Budapest and its Historical Tourist Sites

Budapest – the capital of Hungary, a small yet colourful country in the heart of Europe. It is often called “City of Spas” or “Queen of the Danube” as the Danube river flows through this city which is famous for thermal baths, splitting it into two halves. Budapest derived its name on 17 November 1873 when it became a single city occupying both banks of the river Danube with the unification of Buda and Óbuda (Old Buda) on the west bank, and Pest on the east bank.

This blog post will introduce some must-go historical tourist sites in Budapest, scattered around both Buda and Pest.

BUDA – the west hilly side

Fishermen’s Bastion


Image: the Fishermen’s Bastion

The Fishermen’s Bastion (Halászbástya), which is located in the first district, is often the first destination for tourists visiting Budapest. This place derived its name as it was protected by the guild of fishermen during Middle Ages. Although the buildings look medieval, they were actually built in the 20th century by Frigyes Schulek to complement Mátyás Church. The fairytale turrets here render an elevated vantage point, allowing the tourists to look out over Pest.
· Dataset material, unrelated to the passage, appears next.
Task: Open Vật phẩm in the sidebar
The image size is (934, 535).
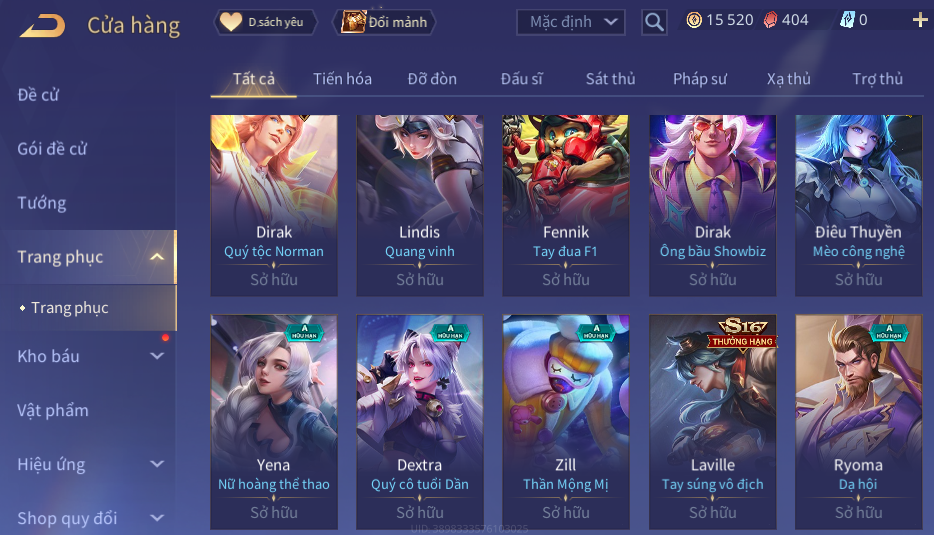Action: [52, 410]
There are seven turrets, which represent the seven Hungarian tribes who founded the present day country in 895.

Gellért Hill


Image: Gellért Hill and the Statue of Liberty

Gellért Hill (Gellért hegy) is visible from almost everywhere in Budapest. On its peak there is  the Freedom Monument, which is also called the Statue of Liberty (Szabadság Szobor). It was built in the Communist era to commemorate the freedom from Nazi’s movement. Apart from the Statue of Liberty, there is also Citadel (Citadella) which is a fortress that was built by the Habsburgs after 1849. Gellért Hill is one of the city’s most impressive landmarks and the panoramic views of the city of Budapest here will never disappoint you.

The Chain Bridge


Image: Chain Bridge at night

The Chain Bridge (Lánchíd) in Budapest links Buda and Pest. It is considered a historical monument as it the first permanent connection between Buda and Pest and is a fitting monument to István Széchenyi – known as the ‘Greatest Hungarian’. The bridge was designed by William Tierney Clark and constructed by Adam Clark, who were British and Scottish respectively. During World War II the bridge was destroyed almost completely, leaving behind only its pillars. Later construction work took place and the bridge was finally used again in 1949.
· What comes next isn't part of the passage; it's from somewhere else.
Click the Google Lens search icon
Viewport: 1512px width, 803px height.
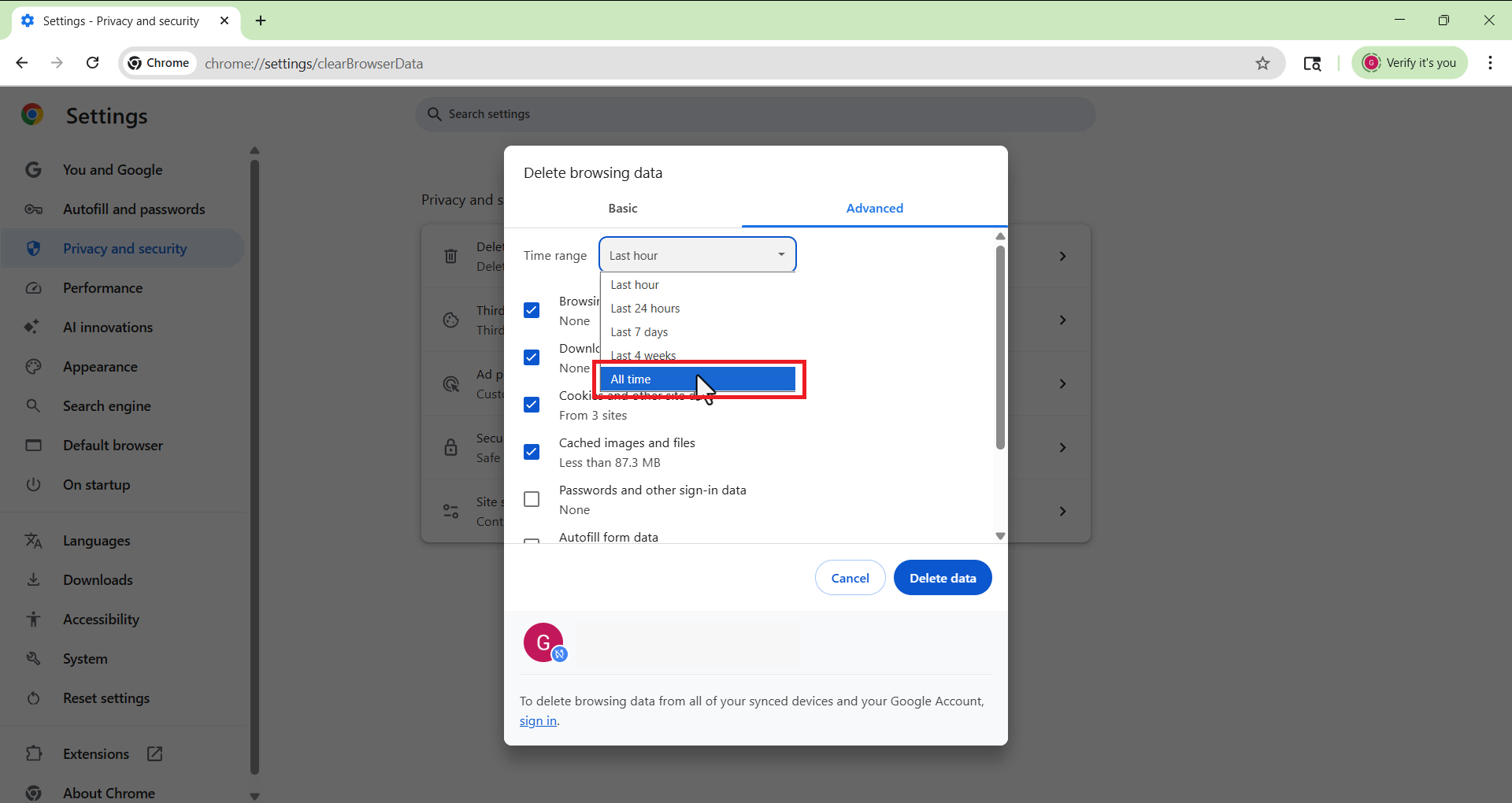(1312, 63)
PEST – the east flatter side



Image: The Hungarian Parliament building

Located at the 5th district on the left bank of the river Danube, the parliament building in Budapest is often a postcard favourite. It is the third largest parliament building in the world, built in the neo-Gothic style. There are 691 rooms, chambers and halls in this magnificent building with 268m in length. The dome is 96m above water level, in honour of the conquest of the later Kingdom of Hungary in 896 and the nation’s millennium in 1896. In order to visit the interior of the parliament building, tourists must join an organized sightseeing tour offered in various languages.

St. Stephen’s Basilica


Image: St. Stephen’s Basilica

St. Stephen’s Basilica is the largest church in the city of Budapest. Interestingly, it’s dome has the same height of the Parliament, which is 96m tall. It was named after the founder of the Hungarian Christian state, Szent István (St. Stephen). Consecrated in 1905, this enormous church is visible from many points around the city. It was built in neo-Renaissance style and many relics of the Hungarians are kept here, such as the mummified hand (the Holy Right) of King St. Stephen. The church is open daily from 9am to 7pm except on Sundays which is from 7.45am to 7pm.

The Great Synagogue


Image: The Great Synagogue in Budapest

This synagogue, which is located in the 7th district of Budapest, is the largest synagogue in Europe. It was built in the Moorish Revival style, and its decoration was interestingly mainly based on Islamic models from North Africa and medieval Spain. The synagogue’s architect, Ludwig Förster, who was a Viennese, found that no distinctively Jewish architecture could be identified, and hence he chose “architectural forms that have been used by oriental ethnic groups that are related to the Israelite people, and in particular the Arabs. This large building can accommodate up to 3,000 worshippers. The Great Synagogue witnesses the struggle of Jewish community in this diverse city. The Jewish Museum can also be find here, and the Holocaust Documentation and Memorial Centre is an essential reminder of one of the darkest times in European history.

Heroes’ Square


Image: The Heroes’ Square at night

The Heroes’ Square (Hősök tere) is located at the entrance to City Park in 14th District. It was built at the end of the nineteenth century to commemorate the thousandth anniversary of the Magyar conquest of Hungary in 895. The central feature of Heroes’ Square is the Millennium Memorial, on top of which is a statue of the Archangel Gabriel holding the Hungarian Holy Crown and apostolic double cross. There are colonnades extending out to both left and right of the columns, between the pillars of them there are figures of the “greats” from the Hungarian history. The spectacular view in the Heroes Square also shows how proud the Hungarians are of their national history.